Pela proposta do governo, a economia com as mudanças nas aposentadorias superaria R$ 1 trilhão em dez anos. Guedes disse que alterações no texto são possíveis, mas reforçou que R$ 1 trilhão é o piso para negociação.
O BNP Paribas tem uma estimativa menor: R$ 500 milhões a R$ 600 milhões em dez anos, considerando que o Congresso deve mexer no texto. "Ainda assim, seria um resultado melhor do que o precificado pela última reforma, encaminha por Michel Temer", diz Faria.
Segundo o economista, os pontos que devem ser alvo de mudanças no Congresso incluem o BPC (Benefício de Prestação Continuada), pago a idosos de baixa renda, e a aposentadoria rural. Podem sofrer alterações também a idade mínima para aposentadoria das mulheres —que subiria de 60 para 62 anos— e o período de transição, que seria de até 14 anos, contra 20 anos na reforma de Temer.
O banco espera que a tramitação da PEC seja concluída em outubro.
"Trabalhamos com o cenário de que a aprovação da reforma, mesmo diluída, vai abrir caminho para a economia brasileira acelerar no segundo semestre e ter um crescimento um pouco mais substancial no ano que vem", disse Faria.
O BNP revisou suas projeções para o PIB (Produto Interno Bruto) do Brasil neste ano de um crescimento de 3% para 2%. Além da incerteza fiscal ainda elevada, Faria diz que há problemas tanto no lado do consumo, com o desemprego alto, quanto da recuperação lenta dos investimentos.

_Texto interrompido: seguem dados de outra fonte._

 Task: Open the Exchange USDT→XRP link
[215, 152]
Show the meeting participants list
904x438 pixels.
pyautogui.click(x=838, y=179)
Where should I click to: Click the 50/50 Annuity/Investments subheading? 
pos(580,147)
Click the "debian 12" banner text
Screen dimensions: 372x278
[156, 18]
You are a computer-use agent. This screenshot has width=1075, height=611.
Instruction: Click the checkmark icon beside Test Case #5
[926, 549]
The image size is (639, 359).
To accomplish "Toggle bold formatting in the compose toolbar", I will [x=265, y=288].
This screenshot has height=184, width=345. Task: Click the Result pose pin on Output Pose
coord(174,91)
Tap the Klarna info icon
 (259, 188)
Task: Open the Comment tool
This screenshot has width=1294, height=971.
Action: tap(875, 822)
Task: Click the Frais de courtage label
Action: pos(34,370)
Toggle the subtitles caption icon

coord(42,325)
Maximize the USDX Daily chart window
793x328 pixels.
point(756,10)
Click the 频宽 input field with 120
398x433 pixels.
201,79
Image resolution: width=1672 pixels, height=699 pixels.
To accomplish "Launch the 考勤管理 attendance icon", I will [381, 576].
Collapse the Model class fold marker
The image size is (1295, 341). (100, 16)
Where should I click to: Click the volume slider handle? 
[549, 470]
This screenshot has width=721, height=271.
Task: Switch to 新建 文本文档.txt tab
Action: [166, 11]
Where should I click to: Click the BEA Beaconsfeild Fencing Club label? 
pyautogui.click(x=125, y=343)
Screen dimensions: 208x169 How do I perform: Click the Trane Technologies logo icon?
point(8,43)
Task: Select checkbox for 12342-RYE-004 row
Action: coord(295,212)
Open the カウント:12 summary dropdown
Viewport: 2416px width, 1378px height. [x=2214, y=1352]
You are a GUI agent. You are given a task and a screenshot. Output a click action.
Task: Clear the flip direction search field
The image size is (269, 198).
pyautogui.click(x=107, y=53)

Num cenário de recuperação gradual da economia e inflação controlada, o BNP mudou sua projeção de uma alta para a Selic (taxa básica de juros) em 2019 para estabilidade nos 6,5% ao ano. A próxima elevação na taxa, segundo a previsão, ficou para março de 2020.
Em relação à inflação, o banco trabalha com projeções de 3,5% no fim deste ano e 4% no próximo.
Sobre o cenário externo, Faria diz que o tom é cauteloso, com uma desaceleração da economia global em vista, mas o que acaba tendo impacto relativamente favorável para países emergentes como o Brasil.
Segundo Faria, o câmbio por aqui está subvalorizado. Às 12h30 (horário de Brasília), o dólar comercial era cotado a R$ 3,80.
"Se olhamos o balanço de pagamentos, o déficit em conta corrente é muito pequeno. Não precisamos ter um câmbio tão depreciado. Uma vez que os fundamentos ficais sejam corrigidos, a combinação de um cenário internacional favorável e conforto no balanço de pagamentos dele levar à apreciação do real, ainda que possamos ver certa volatilidade lá fora e ruídos ao longo da tramitação da reforma [da Previdência] no Congresso."
A projeção do BNP é de que o dólar termine 2019 cotado a R$ 3,25.